Обращение к историческому опыту философских систем обусловлено необходимостью переосмысления обширного материала в постижении сущности живого, накопленного в этой сфере. При этом в соответствии с поставленной целью главное внимание в предстоящем анализе уделяется не столько собственно содержанию рассматриваемых концепций, сколько методологическим моментам, тому, как концептуализируется живой объект в качестве объекта познания, на основе каких принципов, и каким способом описывается его устройство.
Для нашего исследования значимым является то, что представление о живом имеется у каждого человека уже на уровне обыденного сознания. Как отмечают А. Ф. Зотов и Н. М. Смирнова, « “мир, светящийся смыслом”, предварительно, до всякого научного исследования, расчленен в обыденном языке и интерпретирован в обыденном, повседневном мышлении»12. И в этом мире живое занимает первейшее место.
В историческом плане представление о живом возникает вместе с человечеством, задолго до теоретического познания. Одушевленность мира – это суть мифического мировоззрения, которое есть, по мнению Ф. Х. Кессиди, «не первоначальная форма науки или философии, а особый вид мироощущения, специфическое, образное, чувственное, синкретическое представление о явлениях природы и общественной жизни»13. И если в классическом учении о бытии целостность мира задается его существованием, то в мифе – его одушевленностью.

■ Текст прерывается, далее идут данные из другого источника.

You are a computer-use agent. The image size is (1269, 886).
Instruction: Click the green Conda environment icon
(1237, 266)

В этом контексте истоки самого понятия живого необходимо соотнести с обыденным и мифологическим сознанием. На этом дорефлексивном уровне сознания посредством мифических и антропоморфных схем осуществляется цельное «схватывание» мира, которое «является когнитивным горизонтом предпонимания, началом всех последующих интерпретаций»14. Одушевляя предметы окружающего мира, наделяя их смыслом и включая в круг ценностей, человек ассимилирует их, и таким образом обеспечивает взаимную согласованность и целостность системы представлений.
Принципиально важный вопрос при этом заключается в том, на основе каких признаков устанавливается жизненность. Не вызывает сомнения, что именно эти признаки должны быть положены в основание теоретического познания. Иначе понятие живого будет переопределено с последующим обретением многозначности в полидисциплинарном применении, что можно наблюдать на примере термина «информация».

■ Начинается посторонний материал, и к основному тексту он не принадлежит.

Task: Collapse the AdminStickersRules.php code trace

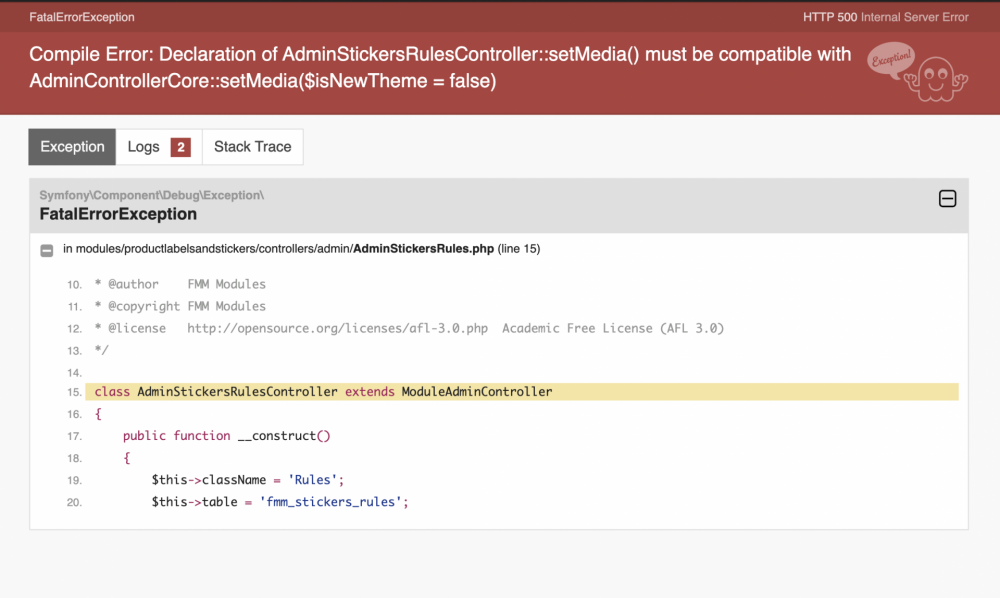Action: pyautogui.click(x=47, y=250)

На уровне обыденности каждый человек легко, чаще всего не задумываясь как, определяет, это живое или нет. И в жизни, и в литературе часто используется фраза: «Человек не подает признаков жизни». Уместно спросить: каких и каким образом они фиксируются? Ответ известен: посредством наблюдения определяется характер активности как самоактивности: человек – дышит, пульс – бьется, муха – побежала, ветер – дует. Трамвай, «если бы не живой, разве бегал бы взад и вперед? Видишь – искры: трамвай сердится, хочет спать, набегался за день»15. Иначе говоря, то, что делает нечто само, проявляет произвольную активность, спонтанность, самодвижение и полагается живым. Если Луна светит, то живая, если освещена – еще вопрос. Проблема теоретического познания состоит в том, каким образом выразить эти базовые представления теоретическими средствами – в принципах, параметрах, понятиях, законах. Как отмечает К. Г. Юнг, представления, сформированные в мифической картине мира, в другой – рациональной – в «чистом» виде существовать не могут16.

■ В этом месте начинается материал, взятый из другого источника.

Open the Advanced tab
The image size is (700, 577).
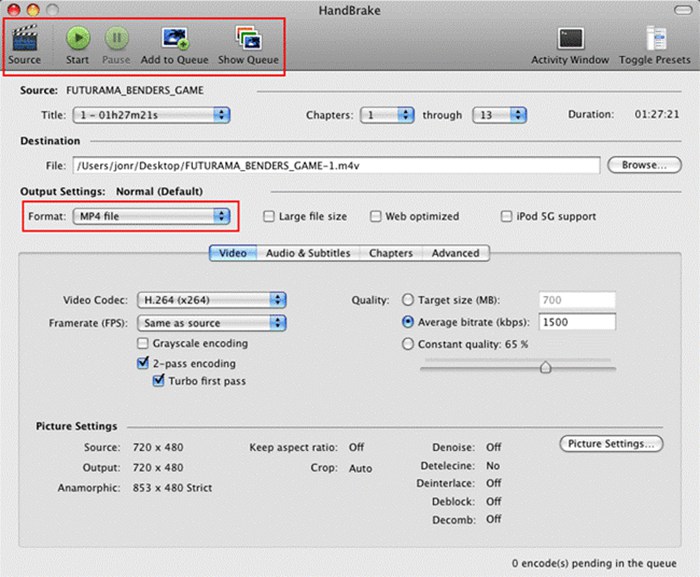click(455, 253)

Принимая за основу дорефлексивное представление о живом как таковом, мы тем самым задаем смысловую ориентацию для анализа наработанного теоретического многообразия. Не претендуя на его исчерпывающий анализ, отметим наиболее важные для целей нашего иследования моменты.
Начало теоретического осмысления мира традиционно соотносится с античной философией. «Греки начали поиски всеобщих и систематических теорий, которые обосновывали отдельные фрагменты знания с точки зрения общезначимых свидетельств (или универсальных принципов) как оснований вывода конкретного знания»17. Первые теоретические представления о природе оформились в виде милетской натурфилософии (Фалес, Анаксимандр, Анаксимен). Основанием для ее построения как теоретического знания становится осознание непреодолимой границы между разумом и чувствами. Согласно Пармениду, все существующее есть единое, а не многое, и как единое оно может быть познано только разумом.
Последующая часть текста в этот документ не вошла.